### What you will do:
Rewrite the items below, swapping "specified word" for "listed word" and leaving everything else the same.

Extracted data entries
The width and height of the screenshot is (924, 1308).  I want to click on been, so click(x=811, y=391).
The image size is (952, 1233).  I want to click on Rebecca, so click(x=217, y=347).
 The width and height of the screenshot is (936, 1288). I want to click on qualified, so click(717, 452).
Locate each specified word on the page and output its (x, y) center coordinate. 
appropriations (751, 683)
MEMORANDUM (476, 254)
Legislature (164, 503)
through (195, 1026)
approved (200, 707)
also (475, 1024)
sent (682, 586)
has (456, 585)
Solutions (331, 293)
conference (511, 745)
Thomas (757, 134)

### Output of the exercise:
The width and height of the screenshot is (924, 1308).  I want to click on been, so click(x=811, y=391).
The image size is (952, 1233).  I want to click on Rebecca, so click(x=217, y=347).
 The width and height of the screenshot is (936, 1288). I want to click on qualified, so click(717, 452).
Locate each listed word on the page and output its (x, y) center coordinate. 
appropriations (751, 683)
MEMORANDUM (476, 254)
Legislature (164, 503)
through (195, 1026)
approved (200, 707)
also (475, 1024)
sent (682, 586)
has (456, 585)
Solutions (331, 293)
conference (511, 745)
Thomas (757, 134)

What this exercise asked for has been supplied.